* Begin QUOTED PASSAGE *

The last piece of puzzle is the loss function. This is pretty self-explainatory so I will not say much about it. All we need to focus is the generation_loss and the latent_loss. The generation_loss is just the L2 loss in pixel levels like we talked about at the beginning of the post, while the latent_loss will be the close form solution we got from the last section. Everything else is pretty standard, and Adam trainer and reduce_mean loss overall.

GAN

GAN is another type of network that does generative learning. It be best explained with the game-theory approach.

The motivation behind GAN

GAN is short for Generative Adversarial Network. As the name suggests, it focuses on the adversarial part of the network. Basically there are two characters in the network. The discriminator and the generator. The generator always tries to forge something to get pass by the discriminator while the discriminator tries its best to distinguish between fake and real samples. As you can see. This is a cat & mouse game. The difficulties in the network is that the discriminator is pretty much always stronger than the generator, therefore it’s necessary to tune the parameters of the network and to balance the generator and the discriminator. png

The math behind GAN

The training of the GAN is a fight between the generator and the discriminator. This can be represented mathematically as

$\min_G\max_DV(D,G)$ $V(D,G) = \mathbb{E}_{x \sim p_{data}(x)}[\log D(x)] + \mathbb{E}_{z \sim p_{z}(z)}[\log (1-D(G(z)))]$

The above equation can then be broken down into two losses in the implementation of GAN. The first part is the $\max_DV(D,G)$ part. This is telling our model to construct the discriminator loss. which is exactly the same equation, but with a negative signs and changing the max objective to a min objective.

* End QUOTED PASSAGE *

▶ [REQUIRED ACTIONS]
(1) Answer these questions from the passage on generative networks, one line each:
(a) Which two losses does the loss function section say to focus on?
(b) What is GAN short for?
(c) Which of the two characters in a GAN is described as pretty much always stronger?
(2) According to the passage on generative networks, why must the parameters of a GAN be tuned to balance the generator and the discriminator?
(3) Carry the passage on generative networks forward from its final sentence, writing the next few sentences in the same style.

* Begin RECORD SET *

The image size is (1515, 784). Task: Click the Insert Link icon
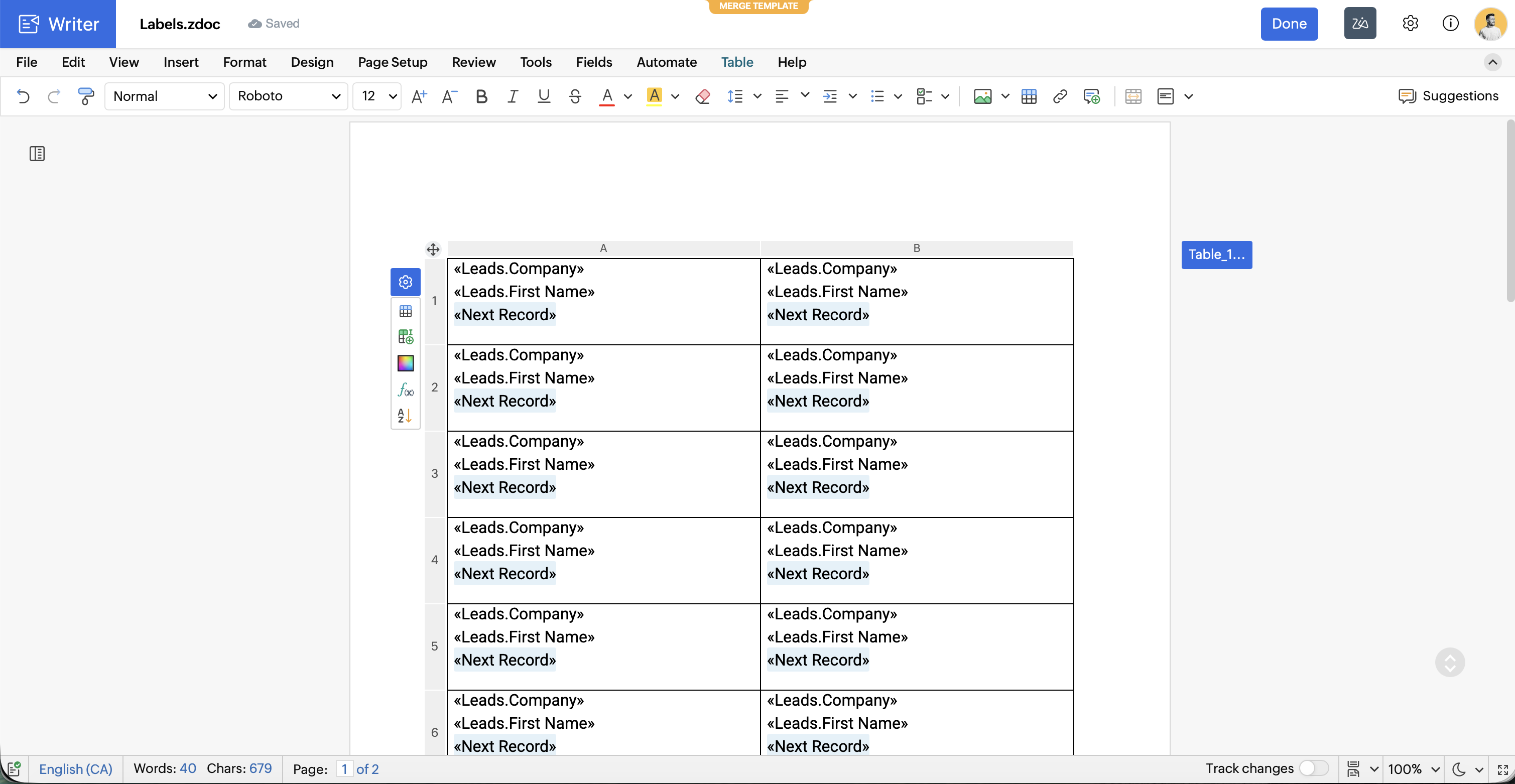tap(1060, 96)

* End RECORD SET *
* Begin RECORD SET *

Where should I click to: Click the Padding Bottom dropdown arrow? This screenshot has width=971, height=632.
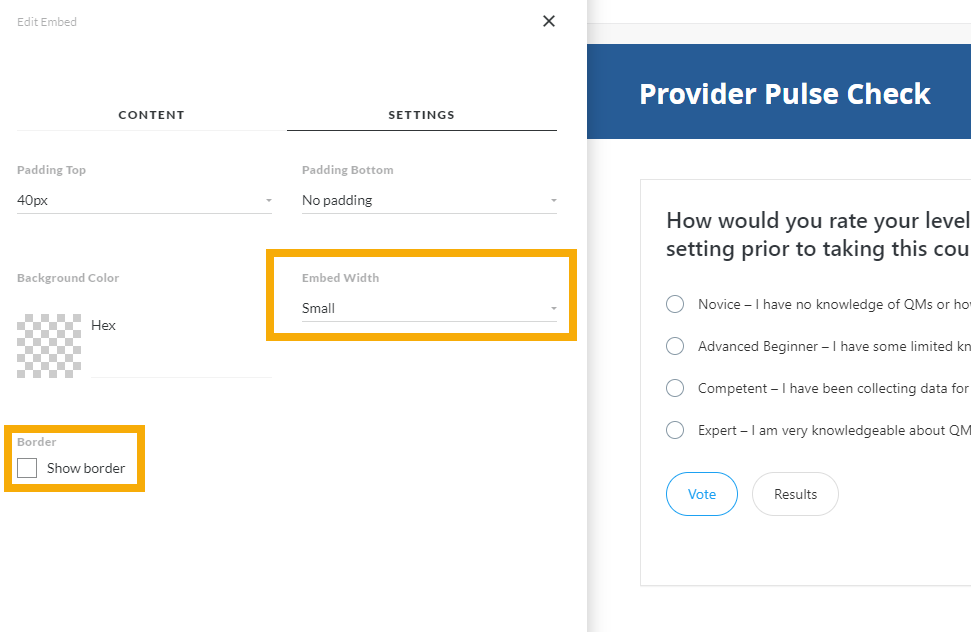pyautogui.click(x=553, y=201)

* End RECORD SET *

▶ [EXPECTED OUTPUTS]
(1)
(a) The generation_loss and the latent_loss.
(b) Generative Adversarial Network.
(c) The discriminator.

(2) The parameters must be tuned because the discriminator is pretty much always stronger than the generator. Tuning balances the two characters in their cat and mouse game, where the generator forges samples and the discriminator tries to tell fake samples from real ones.

(3)
$\max_DV = \min_D-V$

The second part of the loss is the generator’s loss. Notice that there’s only one G term in the $V(D,G)$ function. $\min_GV(D,G)$ tell us to minimize the V function by alternating the generator. In other words, it tries to minimize the difference between real and fake samples. Since only the second term contribute to the V function. We then rewrite

$\min_GV = \min_G\mathbb{E}_{z \sim p_{z}(z)}[\log (1-D(G(z)))] = \min_G\mathbb{E}_{z \sim p_{z}(z)}[-\log D(G(z))]$

So the first loss function optimizes the parameters in the discriminator’s network while the second loss function optimizes the parameters in the generator’s network. The model would take turn turn in training, but we discuss more about it in the next section.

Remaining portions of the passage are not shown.